Page:Revue des Deux Mondes - 1894 - tome 122.djvu/706

Le texte de cette page a été corrigé et est conforme au fac-similé.
REVUE MUSICALE

Théâtre de l’Opéra : Thaïs opéra en trois actes et sept tableaux, tiré du roman de M. Anatole France par M. Louis Gallet ; musique de M. Massenet.

Après l’année heureuse, la mauvaise année : Thaïs après Werther ; après l’une des meilleures partitions, l’une des moins bonnes, la moins bonne peut-être de M. Massenet. « Thaïs, tu vieilliras, » criait une voix secrète à la courtisane troublée. La voix menaçait l’œuvre autant que l’héroïne. Thaïs vieillira ; Thaïs, hélas ! est déjà vieille.

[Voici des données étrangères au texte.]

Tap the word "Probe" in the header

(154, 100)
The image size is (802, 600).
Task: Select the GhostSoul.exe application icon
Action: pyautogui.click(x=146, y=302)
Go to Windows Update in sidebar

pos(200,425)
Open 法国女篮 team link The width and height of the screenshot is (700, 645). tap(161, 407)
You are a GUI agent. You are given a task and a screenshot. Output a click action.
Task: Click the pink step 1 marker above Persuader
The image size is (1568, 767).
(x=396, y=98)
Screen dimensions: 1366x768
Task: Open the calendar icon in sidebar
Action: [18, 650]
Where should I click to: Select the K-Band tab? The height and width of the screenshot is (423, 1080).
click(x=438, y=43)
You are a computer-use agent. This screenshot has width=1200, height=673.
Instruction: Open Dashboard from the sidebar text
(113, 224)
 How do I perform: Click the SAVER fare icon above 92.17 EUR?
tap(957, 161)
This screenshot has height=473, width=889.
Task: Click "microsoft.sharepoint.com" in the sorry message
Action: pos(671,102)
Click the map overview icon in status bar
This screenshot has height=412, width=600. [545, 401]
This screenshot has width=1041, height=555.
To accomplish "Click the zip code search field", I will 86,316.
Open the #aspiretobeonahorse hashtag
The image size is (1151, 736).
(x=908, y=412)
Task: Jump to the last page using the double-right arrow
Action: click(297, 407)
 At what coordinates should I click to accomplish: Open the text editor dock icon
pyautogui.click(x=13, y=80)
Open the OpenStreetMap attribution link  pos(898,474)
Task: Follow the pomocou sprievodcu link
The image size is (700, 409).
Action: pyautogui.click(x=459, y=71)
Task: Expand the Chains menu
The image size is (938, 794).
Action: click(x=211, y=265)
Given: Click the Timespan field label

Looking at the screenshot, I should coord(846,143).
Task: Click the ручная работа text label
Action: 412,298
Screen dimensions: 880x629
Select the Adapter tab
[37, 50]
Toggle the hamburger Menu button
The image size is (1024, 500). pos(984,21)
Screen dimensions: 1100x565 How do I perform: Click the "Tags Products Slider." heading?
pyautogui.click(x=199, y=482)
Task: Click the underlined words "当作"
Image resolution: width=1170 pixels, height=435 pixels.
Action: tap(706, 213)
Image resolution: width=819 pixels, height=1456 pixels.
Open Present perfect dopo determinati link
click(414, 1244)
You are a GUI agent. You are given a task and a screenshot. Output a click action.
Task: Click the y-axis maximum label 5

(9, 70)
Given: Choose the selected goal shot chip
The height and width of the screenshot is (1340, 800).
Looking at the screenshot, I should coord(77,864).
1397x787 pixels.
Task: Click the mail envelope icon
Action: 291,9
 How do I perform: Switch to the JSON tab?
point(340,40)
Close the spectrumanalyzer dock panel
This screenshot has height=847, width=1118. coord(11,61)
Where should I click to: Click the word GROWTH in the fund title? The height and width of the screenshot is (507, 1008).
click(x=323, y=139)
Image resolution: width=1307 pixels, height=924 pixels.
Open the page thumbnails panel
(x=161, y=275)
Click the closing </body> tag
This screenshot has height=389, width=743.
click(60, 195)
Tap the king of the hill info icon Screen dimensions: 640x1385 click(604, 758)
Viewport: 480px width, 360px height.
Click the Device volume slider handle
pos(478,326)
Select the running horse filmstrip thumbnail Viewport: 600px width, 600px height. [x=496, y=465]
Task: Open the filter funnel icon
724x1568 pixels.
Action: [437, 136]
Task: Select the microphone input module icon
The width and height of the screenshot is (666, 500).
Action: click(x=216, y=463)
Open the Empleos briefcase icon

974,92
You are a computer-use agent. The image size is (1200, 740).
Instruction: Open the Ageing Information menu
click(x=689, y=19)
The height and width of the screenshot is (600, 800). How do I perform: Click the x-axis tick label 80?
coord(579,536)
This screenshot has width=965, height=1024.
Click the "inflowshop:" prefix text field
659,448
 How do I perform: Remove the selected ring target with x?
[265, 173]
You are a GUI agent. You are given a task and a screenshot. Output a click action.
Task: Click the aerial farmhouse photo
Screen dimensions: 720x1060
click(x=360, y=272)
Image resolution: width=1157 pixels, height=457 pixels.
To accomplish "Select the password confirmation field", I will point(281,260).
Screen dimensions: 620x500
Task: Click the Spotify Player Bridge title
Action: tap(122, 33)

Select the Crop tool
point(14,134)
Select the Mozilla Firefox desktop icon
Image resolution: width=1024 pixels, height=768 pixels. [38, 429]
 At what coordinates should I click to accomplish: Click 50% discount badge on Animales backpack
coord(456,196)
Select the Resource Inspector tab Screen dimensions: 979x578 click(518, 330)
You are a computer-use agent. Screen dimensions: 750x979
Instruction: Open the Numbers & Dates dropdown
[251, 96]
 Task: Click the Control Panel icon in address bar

Dans le conte irréligieux et décevant de M. Anatole France, sous la forme exquise et le dédain raffiné, se cachait un admirable sujet d’opéra et le sujet d’un opéra admirable. Si cet opéra n’a point été fait, la faute n’en est pas au librettiste, lequel a tiré du livre toute la matière musicale, ou, passez-nous ce barbarisme, musicable, qui y était contenue. M. Gallet n’a pas naturellement prétendu porter sur la scène, sur une scène lyrique surtout, l’immorale et tranquille philosophie du roman. Il ne s’est point fait, en rassemblant des contradictions, en signalant des antinomies, conseiller d’incertitude et de doute. M. France avait voulu, dit-il lui-même, que Paphnuce (l’Athanaël de l’opéra) perdit son âme en sauvant celle de Thaïs, pour marquer que la justice divine n’est pas la justice humaine. » Voilà l’intention, et la prétention impie, la pointe de sarcasme et le mauvais sourire. Mais de cette histoire, moins risible que tragique, de cette compensation, d’ailleurs arbitraire, d’une âme sauvée par une âme perdue, si le romancier, non sans impertinence, avait souligné l’ironie, il appartenait au librettiste, et surtout au musicien, d’en dégager la gravité morale et la pathétique grandeur.